Draft letter submitted to Cherrywood HOA Board on Dec. 11 to request opinion from the HOA's counsel
Dear
XXXXXXX,
In
the course of discussions within the Cherrywood Homeowners Association Board
regarding the proposed Declaration Amendment package submitted to the
Cherrywood membership in September 2018, a difficult question has arisen.
Section
4(a) of Article IV presents a number of restrictions on leasing, and one member
of the Board, David Fishback (a retired attorney who was not on the Board when
the amendments were first presented last year) believes that the restrictions
on leases under six months would preclude an owner who be away for less than
six months from having a house watcher stay at their house. If true, this would
create hardships on individual members that no one on the Board would want to
impose. I do not believe this is
the case, but if it is true, I would consider it a critical flaw in the new
declaration. In fact, if the new
declaration precludes a house watcher staying for less than six months, I would
recommend ending the vote on the Declarations.
David’s
thinking on this matter is as follows:
Section 4(a) requires that an “Owner
shall not lease his Lot for an initial term of less
than six (6) months.” The impact of this on older HOA members could
be very negative. If, for
example, a retiree chooses to be a “snowbird” living in Florida for several winter months, they might
understandably wish to arrange for someone
to live in their house (with or without “consideration”) to watch the place. But Section 4(a) would bar
such an arrangement, since anyone other than a member
of the owner’s household would be considered a “tenant.” Moreover, is noteworthy that many homeowner insurance
policies are voided if a house is vacant
for more than 90 days – and that is a risk no homeowner should have to bear.

++++++

◆ PROBLEM DETAILS ◆
Duplicate the draft letter to the HOA board, starting at "Draft letter submitted" and running up to and including "question has arisen.".

Word and element location data:
++++++

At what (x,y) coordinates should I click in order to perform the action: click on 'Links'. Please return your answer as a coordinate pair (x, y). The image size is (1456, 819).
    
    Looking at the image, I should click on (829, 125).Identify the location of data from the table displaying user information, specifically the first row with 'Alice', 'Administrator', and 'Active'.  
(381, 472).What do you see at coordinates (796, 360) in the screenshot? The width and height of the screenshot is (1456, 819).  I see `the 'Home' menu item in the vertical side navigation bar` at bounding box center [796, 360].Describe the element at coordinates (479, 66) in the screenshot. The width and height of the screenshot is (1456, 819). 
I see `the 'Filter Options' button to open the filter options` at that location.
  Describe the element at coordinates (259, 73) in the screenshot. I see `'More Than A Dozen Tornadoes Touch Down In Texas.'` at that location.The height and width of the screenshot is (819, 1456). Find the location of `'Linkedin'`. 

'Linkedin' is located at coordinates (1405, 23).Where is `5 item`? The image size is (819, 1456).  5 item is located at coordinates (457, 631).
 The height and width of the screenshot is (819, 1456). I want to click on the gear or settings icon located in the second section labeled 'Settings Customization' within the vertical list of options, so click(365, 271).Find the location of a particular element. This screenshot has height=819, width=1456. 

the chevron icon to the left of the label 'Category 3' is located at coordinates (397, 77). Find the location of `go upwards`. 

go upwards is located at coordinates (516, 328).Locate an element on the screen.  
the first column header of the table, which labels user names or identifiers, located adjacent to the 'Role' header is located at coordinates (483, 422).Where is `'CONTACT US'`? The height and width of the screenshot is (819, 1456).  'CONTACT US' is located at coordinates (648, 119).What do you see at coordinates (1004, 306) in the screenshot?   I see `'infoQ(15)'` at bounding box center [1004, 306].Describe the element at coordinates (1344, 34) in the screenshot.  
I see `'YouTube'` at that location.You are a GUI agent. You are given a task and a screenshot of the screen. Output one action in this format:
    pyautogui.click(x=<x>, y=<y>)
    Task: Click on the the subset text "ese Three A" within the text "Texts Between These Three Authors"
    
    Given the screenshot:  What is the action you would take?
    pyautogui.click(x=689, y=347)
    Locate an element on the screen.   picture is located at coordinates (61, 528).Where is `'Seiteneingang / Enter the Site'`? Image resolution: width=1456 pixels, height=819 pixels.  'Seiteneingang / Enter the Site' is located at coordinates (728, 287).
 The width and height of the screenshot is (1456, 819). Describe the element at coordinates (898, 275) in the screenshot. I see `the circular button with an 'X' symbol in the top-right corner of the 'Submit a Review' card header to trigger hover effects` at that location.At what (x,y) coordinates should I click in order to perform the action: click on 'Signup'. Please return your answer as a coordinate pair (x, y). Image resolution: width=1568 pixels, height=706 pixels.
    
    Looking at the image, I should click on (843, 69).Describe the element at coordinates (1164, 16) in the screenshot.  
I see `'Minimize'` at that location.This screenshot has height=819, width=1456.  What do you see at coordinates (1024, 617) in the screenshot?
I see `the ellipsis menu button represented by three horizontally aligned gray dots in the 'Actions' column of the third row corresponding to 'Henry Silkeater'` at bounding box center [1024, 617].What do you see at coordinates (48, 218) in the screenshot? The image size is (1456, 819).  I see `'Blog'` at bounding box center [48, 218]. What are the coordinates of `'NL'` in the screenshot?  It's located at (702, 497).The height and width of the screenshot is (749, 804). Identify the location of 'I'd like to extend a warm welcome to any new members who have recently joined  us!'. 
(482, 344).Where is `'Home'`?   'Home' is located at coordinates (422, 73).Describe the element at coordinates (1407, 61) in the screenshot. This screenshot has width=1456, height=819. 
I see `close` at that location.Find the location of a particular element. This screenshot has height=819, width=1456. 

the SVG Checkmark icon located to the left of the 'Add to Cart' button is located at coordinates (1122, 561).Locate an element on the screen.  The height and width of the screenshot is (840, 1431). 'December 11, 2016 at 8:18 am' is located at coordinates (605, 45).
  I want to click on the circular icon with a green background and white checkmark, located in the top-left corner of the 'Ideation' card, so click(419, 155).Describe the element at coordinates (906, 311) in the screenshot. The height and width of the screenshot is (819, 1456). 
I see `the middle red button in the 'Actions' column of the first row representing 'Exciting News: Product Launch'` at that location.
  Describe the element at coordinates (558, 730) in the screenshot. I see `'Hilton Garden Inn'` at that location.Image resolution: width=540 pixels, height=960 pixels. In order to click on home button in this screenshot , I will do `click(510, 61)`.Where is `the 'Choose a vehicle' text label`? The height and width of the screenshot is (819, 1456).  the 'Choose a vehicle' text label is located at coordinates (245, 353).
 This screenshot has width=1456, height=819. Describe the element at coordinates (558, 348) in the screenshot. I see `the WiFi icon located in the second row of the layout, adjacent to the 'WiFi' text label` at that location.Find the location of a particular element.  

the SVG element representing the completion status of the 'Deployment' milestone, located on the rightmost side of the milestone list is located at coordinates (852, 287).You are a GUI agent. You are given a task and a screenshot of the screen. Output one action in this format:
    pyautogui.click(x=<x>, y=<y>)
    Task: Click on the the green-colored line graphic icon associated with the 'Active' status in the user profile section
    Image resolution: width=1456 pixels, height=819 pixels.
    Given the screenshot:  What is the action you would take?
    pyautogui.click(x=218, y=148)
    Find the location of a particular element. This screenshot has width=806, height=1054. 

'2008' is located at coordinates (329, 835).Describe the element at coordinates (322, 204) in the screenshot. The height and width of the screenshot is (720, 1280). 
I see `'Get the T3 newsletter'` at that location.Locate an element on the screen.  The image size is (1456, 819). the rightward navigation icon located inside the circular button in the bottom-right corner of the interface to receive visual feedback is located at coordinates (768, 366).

++++++

◆ SOLUTION FOR THIS TASK ◆
Draft letter submitted to Cherrywood HOA Board on Dec. 11 to request opinion from the HOA's counsel
Dear
XXXXXXX,
In
the course of discussions within the Cherrywood Homeowners Association Board
regarding the proposed Declaration Amendment package submitted to the
Cherrywood membership in September 2018, a difficult question has arisen.